Is it possible that these mushrooms never evolved on earth? That is what the Stropharia cubensis itself suggests. Global currents may form on the outside of the spore. The spores are very light and by Brownian motion are capable of percolation to the edge if the planet's atmosphere. Then, through interaction with energetic particles, some small number could actually escape into space. Understand that this is an evolutionary strategy where only one in many billions of spores actually makes the transition between the stars -- a biological strategy for radiating throughout the galaxy without a technology. Of course this happens over very long periods of time. But if you think that the galaxy is roughly 100,000 light-years from edge to edge, if something were moving only one one-hundredth the speed of light -- now that's not a tremendous speed that presents problems to any advanced technology -- it could cross the galaxy in one hundred million years. There's life on this planet 1.8 billion years old; that's eighteen times longer than one hundred million years. So, looking at the galaxy on those time scales, one sees that the percolation of spores between the stars is a perfectly viable strategy for biology. It might take millions of years, but it's the same principle by which plants migrate into a desert or across an ocean.

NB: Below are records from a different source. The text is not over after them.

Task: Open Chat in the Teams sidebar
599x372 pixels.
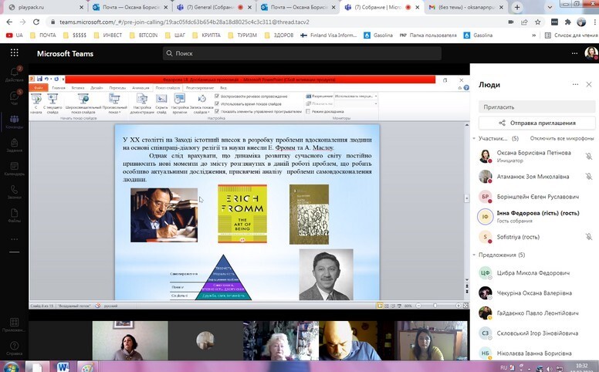Action: tap(14, 97)
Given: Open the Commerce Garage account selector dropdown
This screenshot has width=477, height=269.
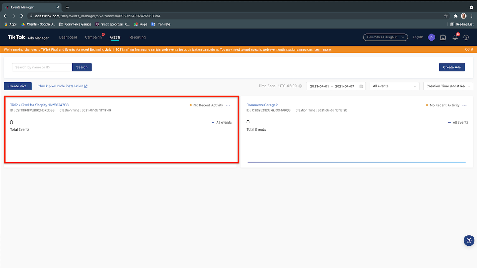Looking at the screenshot, I should (x=385, y=38).
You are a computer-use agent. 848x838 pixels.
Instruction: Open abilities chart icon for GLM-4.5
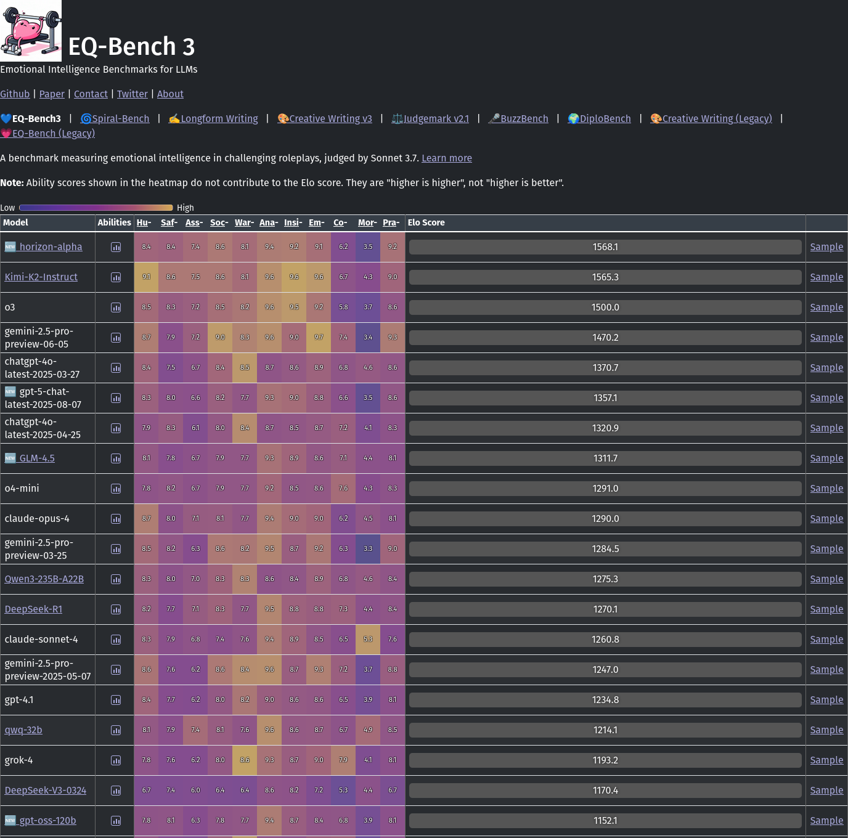[116, 458]
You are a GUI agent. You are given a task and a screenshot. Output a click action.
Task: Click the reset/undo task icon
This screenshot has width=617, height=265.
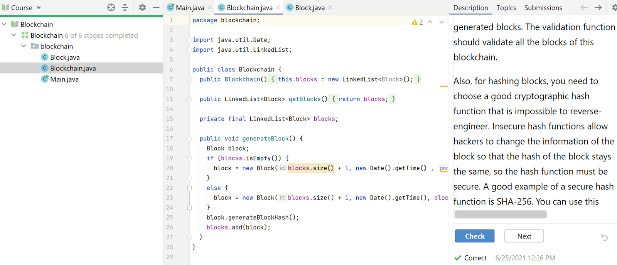pyautogui.click(x=604, y=238)
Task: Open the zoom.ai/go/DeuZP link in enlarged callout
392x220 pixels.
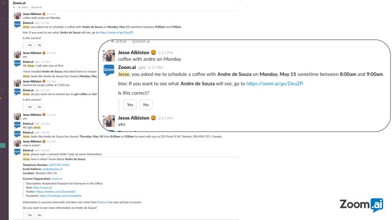Action: point(275,84)
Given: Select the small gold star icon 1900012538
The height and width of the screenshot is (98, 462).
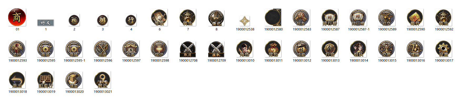Looking at the screenshot, I should pyautogui.click(x=245, y=21).
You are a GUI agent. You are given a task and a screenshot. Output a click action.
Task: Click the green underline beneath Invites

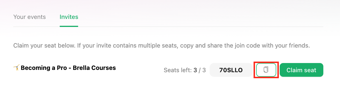point(69,26)
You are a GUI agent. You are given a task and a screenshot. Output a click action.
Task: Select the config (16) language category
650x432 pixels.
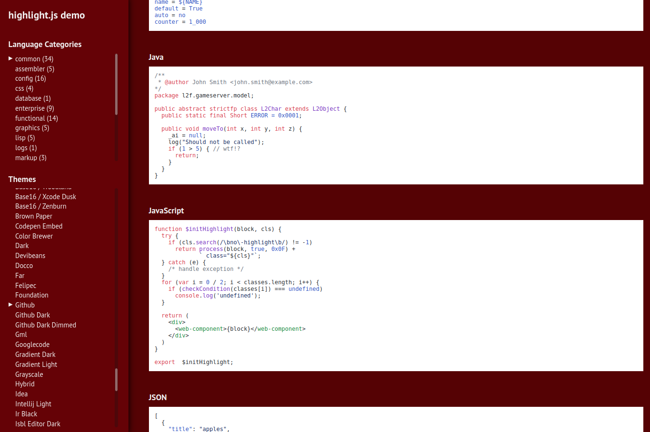(x=30, y=78)
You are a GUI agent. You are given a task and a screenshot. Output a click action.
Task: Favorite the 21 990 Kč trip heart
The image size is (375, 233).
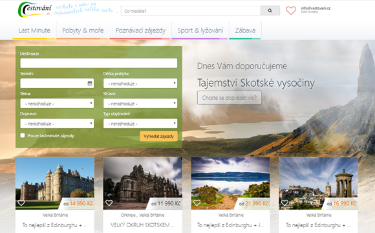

I don't necessarily believe what the mushroom tells me; rather we have a dialogue. It is a very strange person and has many bizarre opinions. I entertain it the way I would any eccentric friend. I say, "Well, so that's what you think." When the mushroom began saying it was an extraterrestrial, I felt that I was placed in the dilemma of a child who wishes to destroy a radio to see if there are little people inside. I couldn't figure out whether the mushroom is the alien or the mushroom is some kind of technological artifact allowing me to hear the alien when the alien is actually light-years aways, using some kind of Bell nonlocality principle to communicate.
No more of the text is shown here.